Thread: [Bug Fix] ECPG: could not use set xxx to default statement

[Bug Fix] ECPG: could not use set xxx to default statement

From
"Higuchi, Daisuke"
Date:
Hi, 

I found ECPG's bug which SET xxx = DEFAULT statement could not be used. 

[PROBLEM]
When the source code (*.pgc) has "EXEC SQL set xxx = default;", created c program by ECPG has no " = default". 
For example, "EXEC SQL set search_path = default;" in *.pgc will be converted to "{ ECPGdo(__LINE__, 0, 1, NULL, 0,
ECPGst_normal,"set search_path", ECPGt_EOIT, ECPGt_EORT);}" in c program.
 

[Investigation]
gram.y lacks ";" in the end of section "generic_set", so preproc.y's syntax is broken. 

src/backend/parser/gram.y
-------------------------------------------
generic_set:

                        | var_name '=' DEFAULT
                                {
                                        VariableSetStmt *n = makeNode(VariableSetStmt);
                                        n->kind = VAR_SET_DEFAULT;
                                        n->name = $1;
                                        $$ = n;
                                }

set_rest_more:  /* Generic SET syntaxes: */
-------------------------------------------

src/interfaces/ecpg/preproc/preproc.y
-------------------------------------------
 generic_set:

|  var_name TO DEFAULT
 {
 $$ = cat_str(2,$1,mm_strdup("to default"));
}
|  var_name '=' DEFAULT set_rest_more:
 generic_set
 {
 $$ = $1;
}
-------------------------------------------

I attached the patch which has ";" in the end of section "generic_set" and regression. 

Regards, 
Daisuke, Higuchi


Attachment

Re: [Bug Fix] ECPG: could not use set xxx to default statement

From
Tom Lane
Date:
"Higuchi, Daisuke" <higuchi.daisuke@jp.fujitsu.com> writes:
> [ missing semicolon in gram.y breaks ecpg parsing of same construct ]

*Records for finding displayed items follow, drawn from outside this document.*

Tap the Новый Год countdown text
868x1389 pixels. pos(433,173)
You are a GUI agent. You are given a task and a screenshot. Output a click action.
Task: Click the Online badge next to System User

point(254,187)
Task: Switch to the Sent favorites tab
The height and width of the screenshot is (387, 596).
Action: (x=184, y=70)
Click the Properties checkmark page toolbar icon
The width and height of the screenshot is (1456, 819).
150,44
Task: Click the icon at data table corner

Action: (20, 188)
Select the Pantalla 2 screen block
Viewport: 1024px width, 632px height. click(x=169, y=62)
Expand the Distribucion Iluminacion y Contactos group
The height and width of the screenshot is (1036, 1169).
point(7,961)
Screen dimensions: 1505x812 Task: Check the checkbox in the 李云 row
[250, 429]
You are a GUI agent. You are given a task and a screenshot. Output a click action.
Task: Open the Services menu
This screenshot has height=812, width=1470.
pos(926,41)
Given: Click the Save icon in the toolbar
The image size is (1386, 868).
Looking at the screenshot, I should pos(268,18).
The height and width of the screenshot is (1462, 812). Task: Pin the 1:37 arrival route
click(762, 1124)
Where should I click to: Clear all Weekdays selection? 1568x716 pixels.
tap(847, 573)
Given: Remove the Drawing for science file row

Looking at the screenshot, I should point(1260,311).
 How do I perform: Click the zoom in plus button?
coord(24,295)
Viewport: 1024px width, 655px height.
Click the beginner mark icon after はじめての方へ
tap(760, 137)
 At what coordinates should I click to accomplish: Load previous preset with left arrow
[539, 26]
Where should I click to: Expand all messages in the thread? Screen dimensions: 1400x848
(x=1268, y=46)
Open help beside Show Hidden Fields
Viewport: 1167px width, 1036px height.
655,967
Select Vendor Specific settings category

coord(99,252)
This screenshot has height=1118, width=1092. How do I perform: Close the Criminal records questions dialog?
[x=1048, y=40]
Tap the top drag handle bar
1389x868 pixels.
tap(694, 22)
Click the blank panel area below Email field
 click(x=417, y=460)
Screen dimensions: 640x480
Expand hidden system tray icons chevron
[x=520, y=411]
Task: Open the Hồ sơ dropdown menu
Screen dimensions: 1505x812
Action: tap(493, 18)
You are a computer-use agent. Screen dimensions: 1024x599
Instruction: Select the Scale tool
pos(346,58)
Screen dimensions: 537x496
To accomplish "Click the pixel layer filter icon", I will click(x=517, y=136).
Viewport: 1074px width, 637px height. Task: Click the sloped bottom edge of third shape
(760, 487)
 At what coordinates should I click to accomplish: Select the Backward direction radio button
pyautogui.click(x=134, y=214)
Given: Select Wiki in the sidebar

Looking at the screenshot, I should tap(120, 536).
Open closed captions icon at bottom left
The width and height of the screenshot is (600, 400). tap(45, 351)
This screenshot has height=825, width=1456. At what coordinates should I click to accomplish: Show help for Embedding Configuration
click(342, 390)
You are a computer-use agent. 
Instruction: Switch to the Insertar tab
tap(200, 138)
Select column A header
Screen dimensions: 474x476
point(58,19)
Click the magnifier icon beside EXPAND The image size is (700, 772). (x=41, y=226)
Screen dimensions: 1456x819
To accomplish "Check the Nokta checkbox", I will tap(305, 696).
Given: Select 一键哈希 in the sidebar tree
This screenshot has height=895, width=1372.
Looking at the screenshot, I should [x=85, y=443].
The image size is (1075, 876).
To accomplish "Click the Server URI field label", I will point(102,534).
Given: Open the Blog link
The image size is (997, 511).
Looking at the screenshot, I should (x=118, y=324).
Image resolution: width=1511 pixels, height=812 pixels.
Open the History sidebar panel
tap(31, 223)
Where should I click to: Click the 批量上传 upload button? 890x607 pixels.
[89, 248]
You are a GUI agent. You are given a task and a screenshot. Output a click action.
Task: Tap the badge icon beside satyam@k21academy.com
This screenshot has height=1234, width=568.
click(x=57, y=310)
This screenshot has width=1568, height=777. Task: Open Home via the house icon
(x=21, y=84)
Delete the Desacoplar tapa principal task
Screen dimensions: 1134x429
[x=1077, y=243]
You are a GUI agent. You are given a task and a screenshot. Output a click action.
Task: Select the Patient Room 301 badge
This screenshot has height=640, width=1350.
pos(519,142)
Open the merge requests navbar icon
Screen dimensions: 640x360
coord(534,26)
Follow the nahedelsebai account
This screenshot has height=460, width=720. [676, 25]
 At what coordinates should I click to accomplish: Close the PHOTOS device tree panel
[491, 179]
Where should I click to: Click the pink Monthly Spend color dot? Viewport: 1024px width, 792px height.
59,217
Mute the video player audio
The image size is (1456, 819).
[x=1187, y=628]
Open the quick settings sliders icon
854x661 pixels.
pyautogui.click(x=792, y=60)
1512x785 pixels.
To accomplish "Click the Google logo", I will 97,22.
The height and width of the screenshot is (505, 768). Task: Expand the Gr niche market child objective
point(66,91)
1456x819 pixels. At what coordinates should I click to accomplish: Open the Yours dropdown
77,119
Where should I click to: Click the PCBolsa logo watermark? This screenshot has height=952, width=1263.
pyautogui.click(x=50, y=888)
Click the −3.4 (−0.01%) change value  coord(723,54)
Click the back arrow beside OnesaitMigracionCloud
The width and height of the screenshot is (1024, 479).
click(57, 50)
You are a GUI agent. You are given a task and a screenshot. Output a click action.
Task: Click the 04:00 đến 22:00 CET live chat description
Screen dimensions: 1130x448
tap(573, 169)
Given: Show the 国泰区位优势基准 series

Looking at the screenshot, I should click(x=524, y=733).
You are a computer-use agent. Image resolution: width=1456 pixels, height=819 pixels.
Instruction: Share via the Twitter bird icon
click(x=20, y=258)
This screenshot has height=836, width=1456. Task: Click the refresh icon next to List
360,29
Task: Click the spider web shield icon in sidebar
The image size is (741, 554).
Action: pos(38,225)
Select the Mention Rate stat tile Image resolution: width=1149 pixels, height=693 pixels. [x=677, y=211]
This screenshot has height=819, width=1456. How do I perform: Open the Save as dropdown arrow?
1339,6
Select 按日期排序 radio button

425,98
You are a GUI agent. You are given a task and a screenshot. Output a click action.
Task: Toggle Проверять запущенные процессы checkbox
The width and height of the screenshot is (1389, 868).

That's pretty nasty.  The fix in gram.y is certainly needed, but I'm
unexcited by the regression test additions you propose.  What I really
want to know is why a syntax error in gram.y wasn't detected by any
of the tools we use, and whether we can do something about that.
Otherwise the next bug of the same kind may go just as undetected;
in fact, I've got little confidence there aren't other such omissions
already :-(

            regards, tom lane


Re: [Bug Fix] ECPG: could not use set xxx to default statement

From
Tom Lane
Date:
I wrote:
> "Higuchi, Daisuke" <higuchi.daisuke@jp.fujitsu.com> writes:
>> [ missing semicolon in gram.y breaks ecpg parsing of same construct ]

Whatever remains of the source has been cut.